Munich: Jauch moderates fundraising gala for hospice association – Munich

Pulling money out of people’s pockets as moderator of a charity gala between saddle of veal in a hay flower coat and mint cheesecake, that’s the Champions League of cultivated evening entertainment, and you don’t have to be a proven fan of Günther Jauch to attest him to be absolutely ready for the final. Ex-colleague Marcel Reif, with whom he gave German television history a few great hours in 1998 in a premier class match that was goalless even before the kick-off (Reif: “Never before would a goal have done a game so good”, Jauch: “For everyone who didn’t switch on in time: The first goal has already been scored!”), listens in the second row and, like the other hundred guests, is very enthusiastic that Jauch can call up top form.

Right at the beginning, to describe the six-figure donation pledge by the third mayor, Verena Dietl, as “greetings from the city purse, financial amuse-gueule and beacon for a monetary conflagration this evening”: wonderful. The way he threatens to confiscate his bags: great. Or eliciting the sum from the next donor: Anne Rademacher, the managing director of the Paula Kubitscheck-Vogel Foundation, promises a seven-figure amount in all seriousness. He also doesn’t miss unusual movements in the hall: “Ms. Antje-Katrin Kühnemann, you have a pen in your hand – what does that mean?” Well, she writes down the donation account: “The QR code is not for me. I transfer.” Mission accomplished.

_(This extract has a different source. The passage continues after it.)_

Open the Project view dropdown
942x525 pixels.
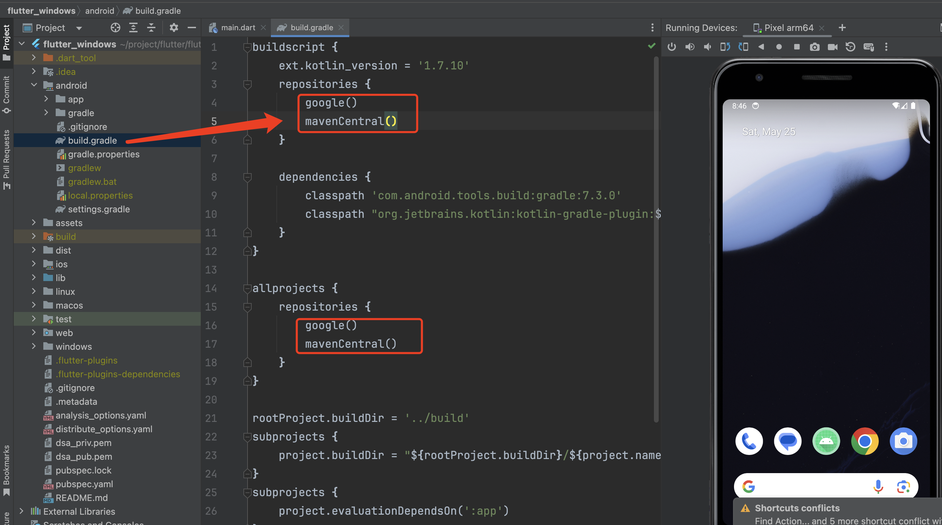(x=79, y=28)
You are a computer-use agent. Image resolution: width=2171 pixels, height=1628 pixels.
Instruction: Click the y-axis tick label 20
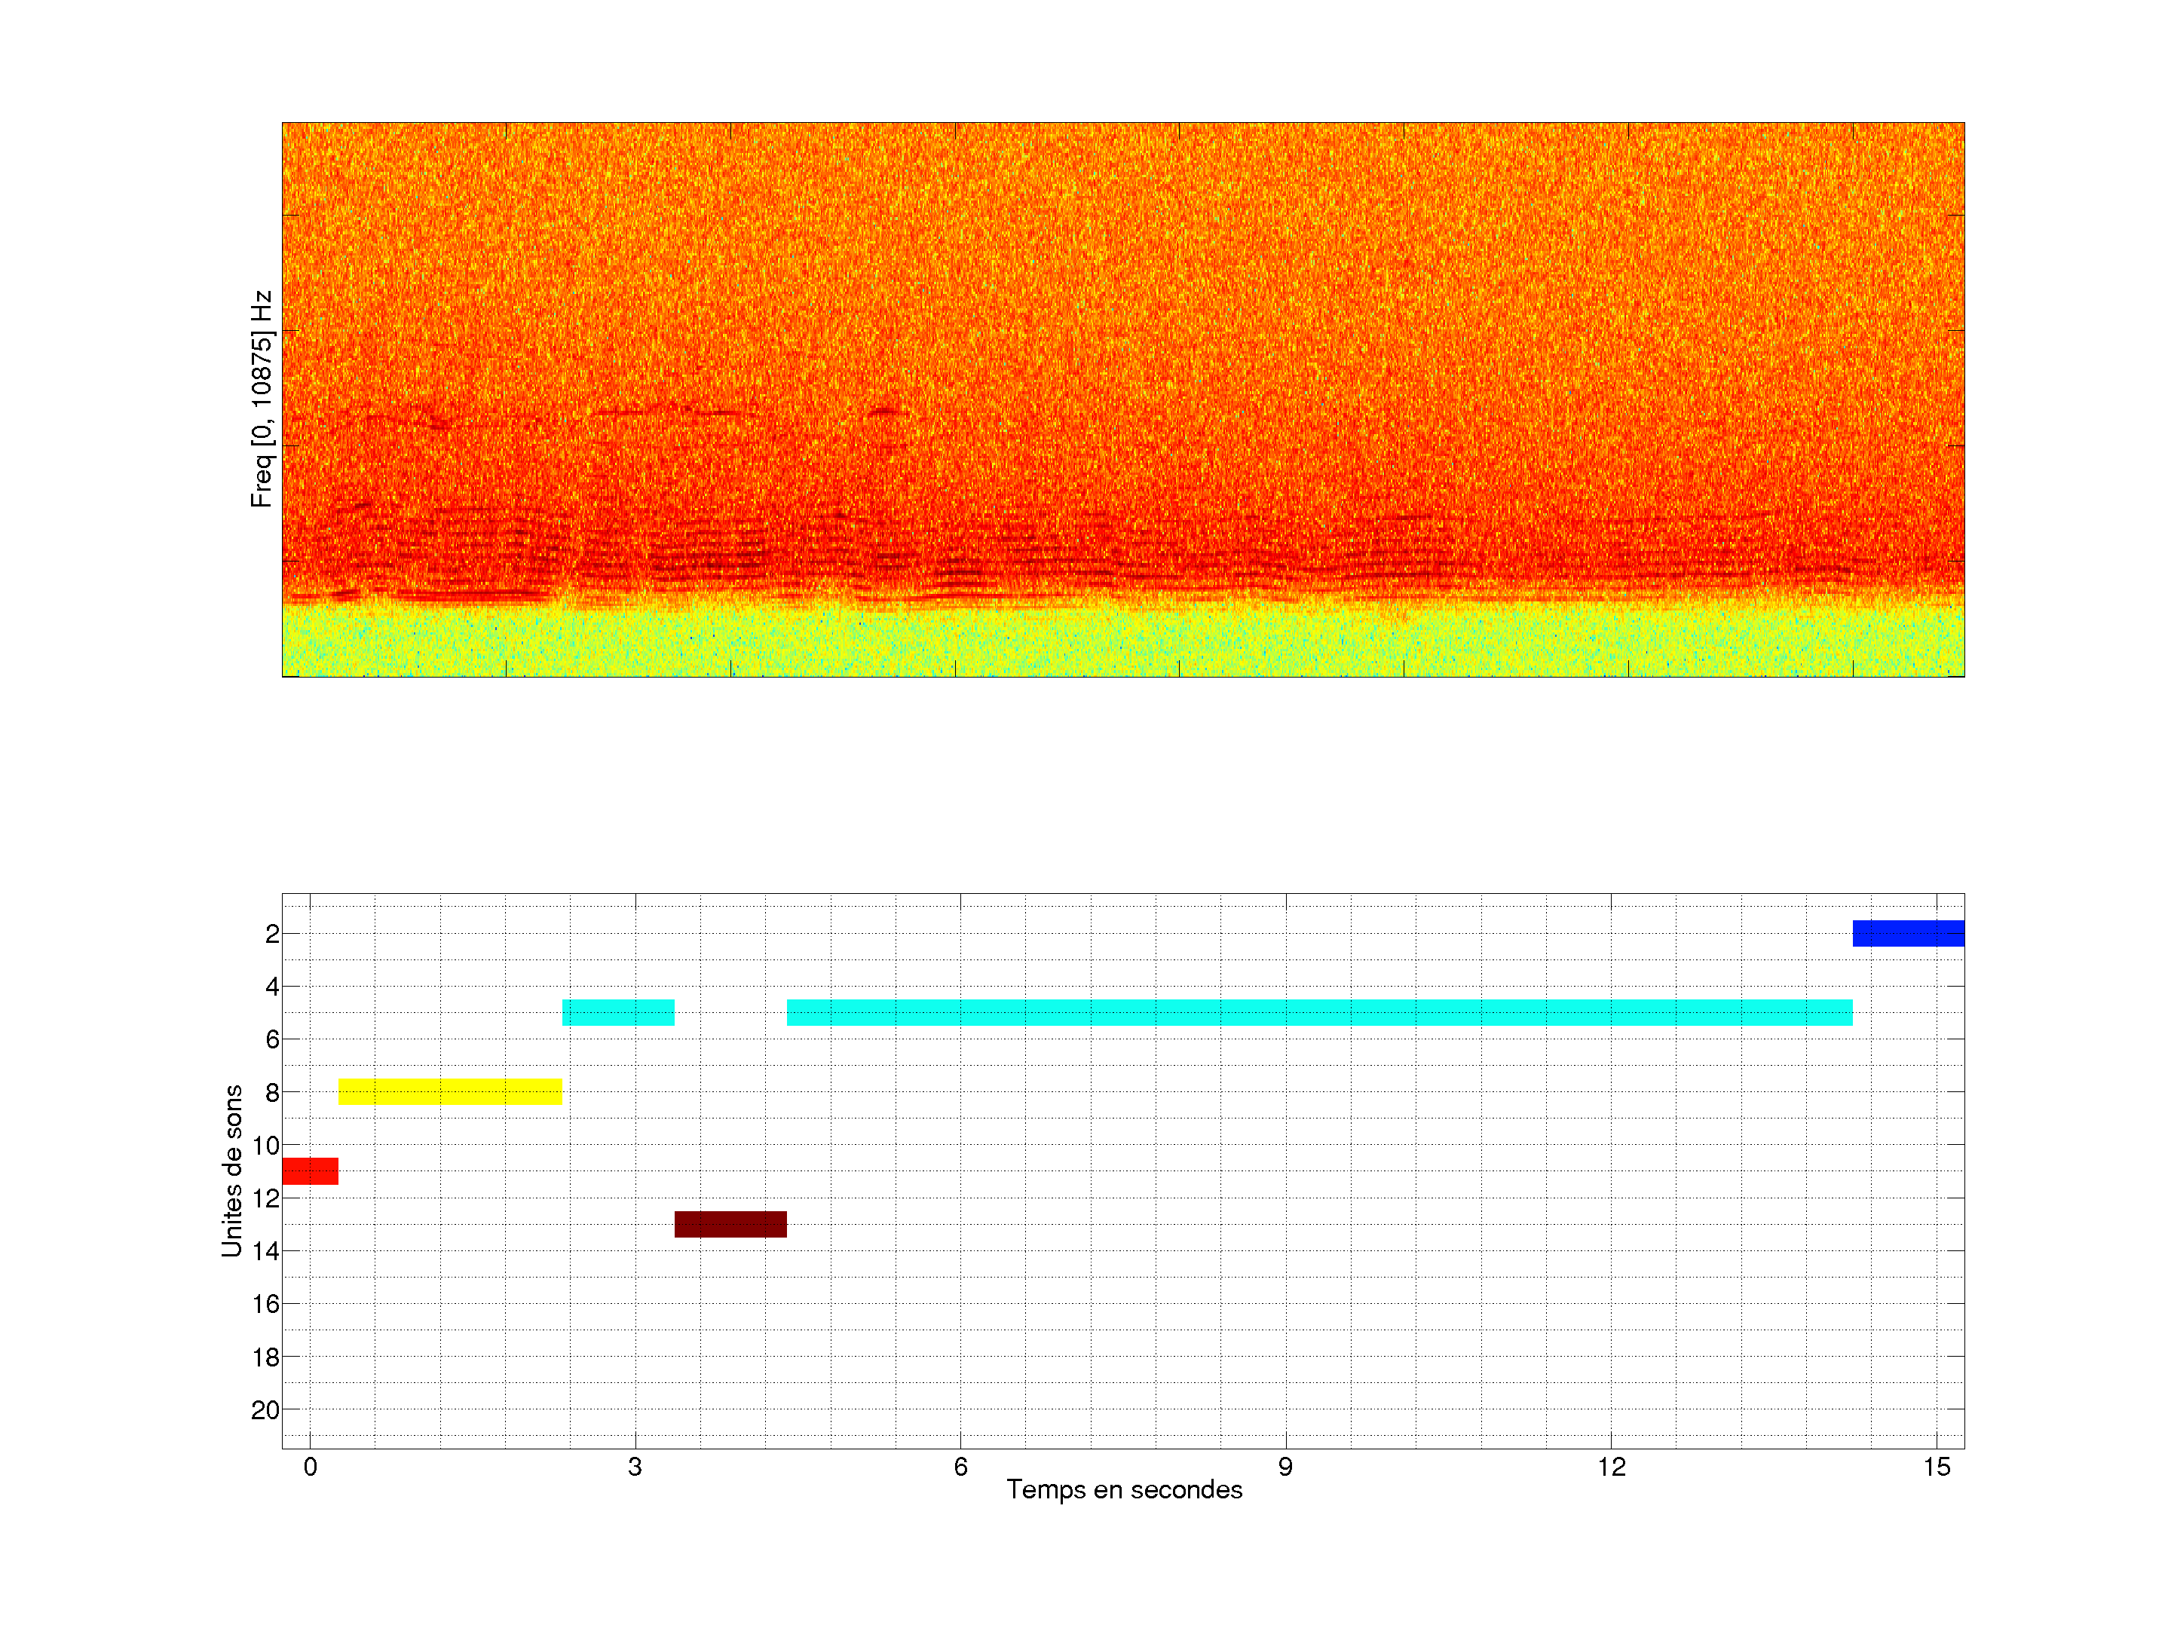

It is a special evening in many respects with Wilhelm von Kaulbach’s space-filling “Battle of Salamis” in the Senate Hall of the Maximilianeum. It’s about dying, which is something only the others do, as one likes to tell oneself. Getting old, staying healthy and falling asleep: That’s winning the lottery, says Katharina Rizzi, managing director of the hospice service “Dasein”, which has been in existence for 31 years.

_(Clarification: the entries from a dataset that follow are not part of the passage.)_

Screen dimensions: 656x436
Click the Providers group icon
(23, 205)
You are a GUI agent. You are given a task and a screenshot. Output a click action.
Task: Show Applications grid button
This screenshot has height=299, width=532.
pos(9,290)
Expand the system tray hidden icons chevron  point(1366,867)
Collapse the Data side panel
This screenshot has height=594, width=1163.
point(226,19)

Günther Jauch with the managing director of “Dasein”, Katharina Rizzi and board member Markus Müller.

(Photo: Robert Haas)

The reality is different, and the city of Munich is not prepared for such cases: there are just 28 permanent hospice places in the city of 1.5 million – 50 places for one million inhabitants are needed. But after long struggles, something is now happening: The “Hospice House of Life” is to be built on Weinbauernstraße in Giesing, a last home for the dying and at the same time a meeting place. 12 to 16 inpatient beds are planned, construction to start in 2023, opening in 2025. Cost: twelve million. Hence the donation gala.

Prominent guests report on their own experiences on the subject. Cabaret artist Christian Springer tells how he brought his mother back home from three different homes because he couldn’t stand it. How he couldn’t get over his mother’s weakness, tiredness and lack of appetite at home, asked the hospice for help: “These aren’t duzi-duzi euthanasia assistants, they have strength and optimism!”

Doris Dörrie talks about the time when her husband became seriously ill 26 years ago and she asked herself: What can I do? She still knows Katharina Rizzi’s answer like today: “You just have to be there. And if you can’t, we’ll be there.” Dörrie would like to die in such a way “that someone is there, without fear of being a burden, with a view of a tree. And I want to live to the end, as autonomously, cared for and pain-free as possible”. In Buddhism there is a recommendation to meditate at night in the cemetery or to repeat the phrase ‘Your body will be a corpse’ over and over again. “That sounds bad, but it’s true,” says Dörrie.

But the time before death can be a very rich and very fun one, she adds, quoting Anthony Hopkins: “None of us will get out of here alive. So stop treating each other like a souvenir. Eat delicious food. Walk in the Sun. Jump into the sea. Tell the truth and wear your heart on your sleeve. Be silly. Be kind. Be weird. There is no time for anything else.” Or as Wolf Haas wrote: Come, sweet death.